Simmons has been cited on 141 publications regarding bat phylogeny including:

- Gunnell, G., N. B. Simmons, and E. R. Seiffert. 2014. Myzopodidae (Chiroptera) from the Late Paleogene of Egypt: Emended family diagnosis and biogeographic origins of Noctilionoidea. PLoS ONE 9(2): e86712.
- Velazco, P. M., R. Gregorin, R. S. Voss, and N. B. Simmons. 2014. Extraordinary local diversity of Disk-winged bats (Thyropteridae: Thyroptera) in northeastern Peru, with the description of a new species and comments on roosting behavior. American Museum Novitates 379: 1-28.
- Olival, K. J., C. W. Dick, N. B. Simmons, J. C. Morales, D. Melnkck, K. Dittmar, S, L, Perkins, P. Daszak, and R. Desalle. 2013. Lack of population genetic structure and host specificity in the bat fly, Cyclopodia horsfeldi, across species of Pteropus bats in Southeast Asia. Parasites and Vectors, 6: 231 (18 pp).
- Burleigh, G., K. Alphonse, A. J. Alverson, H. M. Bik, C. Blank, A. L. Cirranello, H. Cui, M. Daly, T. G. Dietterich, G. Gasparich, J. Irvine, M. Julius, S. Kaufman, E. Law, J. Liu, L. Moore, M. A. O'Leary, M. Passarotti, S. Ranade, N. B. Simmons, D. W. Stevenson, R. W. Thacker, E. C. Theriot, S. Todorovic, P. M. Velazco, R. L. Walls, J. M. Wolfe, and M. Yu. Next-generation phenomics for the Tree of Life. PLOS Currents Tree of Life, 2013.

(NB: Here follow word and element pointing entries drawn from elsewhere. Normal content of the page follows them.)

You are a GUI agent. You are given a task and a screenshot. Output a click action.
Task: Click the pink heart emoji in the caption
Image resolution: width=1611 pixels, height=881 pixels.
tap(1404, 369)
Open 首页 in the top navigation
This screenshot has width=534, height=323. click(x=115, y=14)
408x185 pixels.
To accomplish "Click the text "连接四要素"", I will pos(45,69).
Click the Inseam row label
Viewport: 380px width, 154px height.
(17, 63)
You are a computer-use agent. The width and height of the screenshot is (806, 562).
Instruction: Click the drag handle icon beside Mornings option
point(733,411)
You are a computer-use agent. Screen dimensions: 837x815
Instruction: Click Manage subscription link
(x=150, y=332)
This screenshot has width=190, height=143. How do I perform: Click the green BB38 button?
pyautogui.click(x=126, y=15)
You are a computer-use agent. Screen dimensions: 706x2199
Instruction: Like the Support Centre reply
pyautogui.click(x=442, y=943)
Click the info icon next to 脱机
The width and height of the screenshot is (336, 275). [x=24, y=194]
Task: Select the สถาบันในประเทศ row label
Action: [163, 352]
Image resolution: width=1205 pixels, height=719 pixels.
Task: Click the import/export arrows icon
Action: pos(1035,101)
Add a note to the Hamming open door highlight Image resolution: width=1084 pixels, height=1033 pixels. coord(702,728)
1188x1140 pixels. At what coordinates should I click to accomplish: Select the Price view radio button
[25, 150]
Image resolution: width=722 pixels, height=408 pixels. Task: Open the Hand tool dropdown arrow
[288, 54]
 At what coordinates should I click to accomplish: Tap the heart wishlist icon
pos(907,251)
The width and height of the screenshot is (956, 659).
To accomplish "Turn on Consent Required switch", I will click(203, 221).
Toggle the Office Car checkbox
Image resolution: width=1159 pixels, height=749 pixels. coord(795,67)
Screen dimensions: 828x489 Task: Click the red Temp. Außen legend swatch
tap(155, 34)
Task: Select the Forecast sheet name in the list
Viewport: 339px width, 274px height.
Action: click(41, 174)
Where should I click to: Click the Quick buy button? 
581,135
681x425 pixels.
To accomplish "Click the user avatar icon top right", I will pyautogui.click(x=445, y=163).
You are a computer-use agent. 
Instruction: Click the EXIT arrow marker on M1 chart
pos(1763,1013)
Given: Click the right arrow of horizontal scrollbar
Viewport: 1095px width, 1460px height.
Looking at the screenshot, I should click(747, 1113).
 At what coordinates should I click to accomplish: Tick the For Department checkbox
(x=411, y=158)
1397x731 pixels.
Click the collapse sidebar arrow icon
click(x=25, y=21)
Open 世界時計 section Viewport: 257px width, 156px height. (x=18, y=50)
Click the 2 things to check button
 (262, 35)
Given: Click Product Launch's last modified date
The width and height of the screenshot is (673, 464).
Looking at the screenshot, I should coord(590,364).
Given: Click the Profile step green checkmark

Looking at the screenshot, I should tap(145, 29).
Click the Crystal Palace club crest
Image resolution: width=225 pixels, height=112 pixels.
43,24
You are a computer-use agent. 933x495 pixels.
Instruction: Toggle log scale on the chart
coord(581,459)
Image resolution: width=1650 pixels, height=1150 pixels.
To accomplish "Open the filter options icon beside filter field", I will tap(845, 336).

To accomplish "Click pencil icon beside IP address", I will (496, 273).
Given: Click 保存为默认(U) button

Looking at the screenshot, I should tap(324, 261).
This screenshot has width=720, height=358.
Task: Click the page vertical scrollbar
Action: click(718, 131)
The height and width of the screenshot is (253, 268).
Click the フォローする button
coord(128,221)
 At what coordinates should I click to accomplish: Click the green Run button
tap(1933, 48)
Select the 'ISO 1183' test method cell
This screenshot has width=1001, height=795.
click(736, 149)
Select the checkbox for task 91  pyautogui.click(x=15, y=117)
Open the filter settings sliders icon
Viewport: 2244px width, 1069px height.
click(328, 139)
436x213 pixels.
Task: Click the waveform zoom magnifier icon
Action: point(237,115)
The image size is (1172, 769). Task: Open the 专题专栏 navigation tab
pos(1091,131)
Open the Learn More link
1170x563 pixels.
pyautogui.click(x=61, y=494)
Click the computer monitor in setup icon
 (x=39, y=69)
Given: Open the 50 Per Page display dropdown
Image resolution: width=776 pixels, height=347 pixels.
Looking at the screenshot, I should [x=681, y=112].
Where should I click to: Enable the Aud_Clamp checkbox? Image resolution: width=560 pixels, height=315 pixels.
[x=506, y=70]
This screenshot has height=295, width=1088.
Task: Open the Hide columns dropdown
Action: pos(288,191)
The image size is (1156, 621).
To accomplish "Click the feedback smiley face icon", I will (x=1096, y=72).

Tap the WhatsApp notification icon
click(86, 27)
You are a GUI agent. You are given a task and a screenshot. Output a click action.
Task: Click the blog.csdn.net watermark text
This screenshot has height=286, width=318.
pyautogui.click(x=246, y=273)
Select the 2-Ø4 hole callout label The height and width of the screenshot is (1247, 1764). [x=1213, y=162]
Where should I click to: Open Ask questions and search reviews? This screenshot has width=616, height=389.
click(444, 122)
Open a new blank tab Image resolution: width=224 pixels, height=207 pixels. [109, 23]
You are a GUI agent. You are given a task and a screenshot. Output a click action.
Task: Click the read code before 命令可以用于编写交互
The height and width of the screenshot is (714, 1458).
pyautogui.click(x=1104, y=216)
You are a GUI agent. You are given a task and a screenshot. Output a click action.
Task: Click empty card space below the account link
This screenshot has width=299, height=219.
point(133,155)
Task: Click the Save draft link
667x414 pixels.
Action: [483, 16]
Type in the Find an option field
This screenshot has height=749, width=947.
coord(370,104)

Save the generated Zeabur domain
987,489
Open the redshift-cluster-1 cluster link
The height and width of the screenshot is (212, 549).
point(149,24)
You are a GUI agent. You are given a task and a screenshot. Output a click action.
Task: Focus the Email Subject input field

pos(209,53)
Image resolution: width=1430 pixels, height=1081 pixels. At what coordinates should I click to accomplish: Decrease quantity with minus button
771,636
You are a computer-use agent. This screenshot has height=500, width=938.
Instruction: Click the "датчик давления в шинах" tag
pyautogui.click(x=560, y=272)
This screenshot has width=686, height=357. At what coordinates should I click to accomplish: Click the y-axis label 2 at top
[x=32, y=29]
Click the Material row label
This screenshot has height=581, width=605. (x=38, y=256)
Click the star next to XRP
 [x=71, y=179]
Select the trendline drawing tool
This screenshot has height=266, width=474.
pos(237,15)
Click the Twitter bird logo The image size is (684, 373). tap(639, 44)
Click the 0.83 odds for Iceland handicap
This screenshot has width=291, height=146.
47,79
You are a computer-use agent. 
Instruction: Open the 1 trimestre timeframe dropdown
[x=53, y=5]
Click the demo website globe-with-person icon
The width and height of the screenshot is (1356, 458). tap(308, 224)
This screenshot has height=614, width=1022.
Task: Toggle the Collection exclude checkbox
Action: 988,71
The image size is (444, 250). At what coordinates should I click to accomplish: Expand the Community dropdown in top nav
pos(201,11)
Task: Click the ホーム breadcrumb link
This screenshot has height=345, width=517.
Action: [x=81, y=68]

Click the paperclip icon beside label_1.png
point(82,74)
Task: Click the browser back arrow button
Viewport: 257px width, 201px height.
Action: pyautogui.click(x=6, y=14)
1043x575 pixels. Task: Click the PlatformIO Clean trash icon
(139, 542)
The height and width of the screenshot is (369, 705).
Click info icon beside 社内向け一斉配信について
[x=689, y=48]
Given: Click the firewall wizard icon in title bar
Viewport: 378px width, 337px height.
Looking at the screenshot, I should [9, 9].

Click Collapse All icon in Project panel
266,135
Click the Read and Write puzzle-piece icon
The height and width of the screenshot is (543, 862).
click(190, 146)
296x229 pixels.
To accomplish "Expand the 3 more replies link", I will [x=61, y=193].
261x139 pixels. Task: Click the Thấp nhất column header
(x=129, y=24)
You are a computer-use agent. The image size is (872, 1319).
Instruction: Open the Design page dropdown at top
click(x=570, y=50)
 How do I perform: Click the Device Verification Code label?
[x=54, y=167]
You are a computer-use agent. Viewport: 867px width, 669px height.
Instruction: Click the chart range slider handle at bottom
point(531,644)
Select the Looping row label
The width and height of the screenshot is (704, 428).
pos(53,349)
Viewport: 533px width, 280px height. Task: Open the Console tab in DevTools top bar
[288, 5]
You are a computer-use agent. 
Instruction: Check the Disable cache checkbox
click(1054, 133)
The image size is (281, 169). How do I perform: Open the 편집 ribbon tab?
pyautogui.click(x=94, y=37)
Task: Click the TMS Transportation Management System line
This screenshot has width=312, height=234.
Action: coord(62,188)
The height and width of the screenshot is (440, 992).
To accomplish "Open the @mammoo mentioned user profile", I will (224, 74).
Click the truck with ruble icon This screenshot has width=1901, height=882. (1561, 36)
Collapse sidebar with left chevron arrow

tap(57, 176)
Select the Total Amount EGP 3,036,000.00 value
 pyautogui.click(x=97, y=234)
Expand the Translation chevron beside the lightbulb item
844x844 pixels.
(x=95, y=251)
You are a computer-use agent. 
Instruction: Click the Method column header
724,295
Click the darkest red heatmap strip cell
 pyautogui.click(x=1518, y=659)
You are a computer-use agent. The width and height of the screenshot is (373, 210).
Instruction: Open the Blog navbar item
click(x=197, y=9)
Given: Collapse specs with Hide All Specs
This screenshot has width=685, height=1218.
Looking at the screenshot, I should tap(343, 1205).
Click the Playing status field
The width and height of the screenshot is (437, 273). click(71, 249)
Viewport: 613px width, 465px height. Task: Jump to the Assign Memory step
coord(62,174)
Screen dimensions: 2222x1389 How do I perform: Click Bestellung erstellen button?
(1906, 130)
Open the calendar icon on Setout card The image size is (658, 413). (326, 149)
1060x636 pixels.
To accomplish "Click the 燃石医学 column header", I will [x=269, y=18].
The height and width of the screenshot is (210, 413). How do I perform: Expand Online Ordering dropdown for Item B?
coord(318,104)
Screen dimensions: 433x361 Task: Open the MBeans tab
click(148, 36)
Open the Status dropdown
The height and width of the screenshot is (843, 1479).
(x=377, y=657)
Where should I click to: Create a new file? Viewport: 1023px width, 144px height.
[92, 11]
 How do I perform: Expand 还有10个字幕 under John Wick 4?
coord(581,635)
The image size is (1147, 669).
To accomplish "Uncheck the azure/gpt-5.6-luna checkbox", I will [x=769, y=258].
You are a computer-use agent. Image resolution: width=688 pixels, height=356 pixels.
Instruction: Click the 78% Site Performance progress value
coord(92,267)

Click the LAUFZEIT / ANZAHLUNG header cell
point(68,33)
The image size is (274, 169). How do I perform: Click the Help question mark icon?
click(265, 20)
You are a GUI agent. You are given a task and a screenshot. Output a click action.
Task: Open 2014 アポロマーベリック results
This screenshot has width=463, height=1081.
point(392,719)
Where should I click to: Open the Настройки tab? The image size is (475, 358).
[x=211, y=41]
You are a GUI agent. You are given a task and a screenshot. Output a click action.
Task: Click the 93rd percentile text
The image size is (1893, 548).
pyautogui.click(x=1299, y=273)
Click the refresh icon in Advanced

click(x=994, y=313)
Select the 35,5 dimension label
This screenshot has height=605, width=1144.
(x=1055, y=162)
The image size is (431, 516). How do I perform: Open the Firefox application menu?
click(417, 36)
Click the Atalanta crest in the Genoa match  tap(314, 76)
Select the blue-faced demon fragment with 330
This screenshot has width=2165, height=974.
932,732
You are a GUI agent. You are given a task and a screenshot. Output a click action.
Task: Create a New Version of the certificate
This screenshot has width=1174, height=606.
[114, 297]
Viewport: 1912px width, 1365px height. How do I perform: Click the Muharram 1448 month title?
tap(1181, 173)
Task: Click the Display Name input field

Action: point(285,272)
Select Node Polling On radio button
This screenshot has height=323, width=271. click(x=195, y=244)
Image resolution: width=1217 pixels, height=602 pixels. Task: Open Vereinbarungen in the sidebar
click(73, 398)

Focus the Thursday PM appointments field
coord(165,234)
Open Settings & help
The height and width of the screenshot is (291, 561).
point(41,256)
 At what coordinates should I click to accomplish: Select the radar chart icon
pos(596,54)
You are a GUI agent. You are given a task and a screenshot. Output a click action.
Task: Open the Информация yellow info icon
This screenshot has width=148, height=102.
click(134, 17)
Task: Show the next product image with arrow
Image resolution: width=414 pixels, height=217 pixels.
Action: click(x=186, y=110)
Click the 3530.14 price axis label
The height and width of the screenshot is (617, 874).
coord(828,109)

== Awards and recognition ==

In 1986, Simmons was named by the Society of Vertebrate Paleontology as an honorable mention for the Romer Prize, and then was awarded the Romer Prize in 1988. In 1989, Simmons was awarded with the Outstanding Graduate Student Instructor Award by the University of California. In 2008, Simmons was awarded the Gerrit S. Miller Award from the North American Society for Bat Research.